### Extracted information

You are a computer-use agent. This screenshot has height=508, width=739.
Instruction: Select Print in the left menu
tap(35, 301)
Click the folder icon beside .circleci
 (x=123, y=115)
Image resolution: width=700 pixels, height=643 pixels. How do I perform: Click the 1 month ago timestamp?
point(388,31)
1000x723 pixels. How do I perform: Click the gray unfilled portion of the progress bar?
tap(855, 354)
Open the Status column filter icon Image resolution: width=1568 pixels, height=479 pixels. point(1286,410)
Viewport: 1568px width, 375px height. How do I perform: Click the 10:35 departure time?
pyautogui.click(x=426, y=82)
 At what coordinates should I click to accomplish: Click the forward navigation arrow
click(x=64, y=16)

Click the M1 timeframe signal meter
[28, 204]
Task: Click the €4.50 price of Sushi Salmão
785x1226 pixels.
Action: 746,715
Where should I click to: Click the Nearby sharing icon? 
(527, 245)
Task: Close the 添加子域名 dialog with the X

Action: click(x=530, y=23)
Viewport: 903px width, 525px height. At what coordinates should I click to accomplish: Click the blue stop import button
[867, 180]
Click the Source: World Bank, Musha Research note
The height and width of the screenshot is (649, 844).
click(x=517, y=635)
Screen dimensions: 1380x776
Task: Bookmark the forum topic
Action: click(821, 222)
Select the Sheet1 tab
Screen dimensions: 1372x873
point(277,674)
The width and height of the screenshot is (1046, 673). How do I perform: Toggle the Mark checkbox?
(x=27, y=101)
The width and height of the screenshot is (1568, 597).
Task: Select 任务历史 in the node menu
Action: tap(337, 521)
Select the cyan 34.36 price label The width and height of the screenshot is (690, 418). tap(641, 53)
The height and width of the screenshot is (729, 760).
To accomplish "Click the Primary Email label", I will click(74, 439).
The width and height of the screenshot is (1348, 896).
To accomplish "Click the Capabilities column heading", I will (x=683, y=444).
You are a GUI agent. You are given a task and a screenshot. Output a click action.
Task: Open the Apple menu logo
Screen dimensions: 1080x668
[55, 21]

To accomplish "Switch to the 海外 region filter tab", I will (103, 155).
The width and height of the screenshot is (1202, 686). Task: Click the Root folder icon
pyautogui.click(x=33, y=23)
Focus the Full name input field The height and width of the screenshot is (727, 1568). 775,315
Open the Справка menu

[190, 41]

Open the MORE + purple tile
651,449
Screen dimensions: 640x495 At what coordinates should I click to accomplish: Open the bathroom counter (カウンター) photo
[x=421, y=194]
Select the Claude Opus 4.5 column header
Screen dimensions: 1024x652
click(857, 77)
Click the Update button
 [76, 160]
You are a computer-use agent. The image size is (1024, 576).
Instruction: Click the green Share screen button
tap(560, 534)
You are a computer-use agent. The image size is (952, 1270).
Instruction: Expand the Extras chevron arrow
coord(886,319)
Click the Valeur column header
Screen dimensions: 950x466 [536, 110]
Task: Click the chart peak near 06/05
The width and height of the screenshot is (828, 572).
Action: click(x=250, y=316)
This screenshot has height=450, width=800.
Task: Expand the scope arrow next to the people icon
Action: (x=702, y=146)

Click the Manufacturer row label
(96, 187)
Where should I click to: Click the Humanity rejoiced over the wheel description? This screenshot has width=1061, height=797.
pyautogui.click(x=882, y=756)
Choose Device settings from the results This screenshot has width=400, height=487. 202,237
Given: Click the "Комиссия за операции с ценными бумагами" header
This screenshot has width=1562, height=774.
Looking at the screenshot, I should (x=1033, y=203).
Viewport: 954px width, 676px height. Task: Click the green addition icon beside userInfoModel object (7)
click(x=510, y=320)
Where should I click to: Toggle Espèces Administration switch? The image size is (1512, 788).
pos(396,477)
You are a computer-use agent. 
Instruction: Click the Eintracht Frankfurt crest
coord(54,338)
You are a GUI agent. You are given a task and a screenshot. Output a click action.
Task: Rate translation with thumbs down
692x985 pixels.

### Work to complete
Search each line of the listing for the word "price", then state how many lines contain it and nothing else.

### Response
2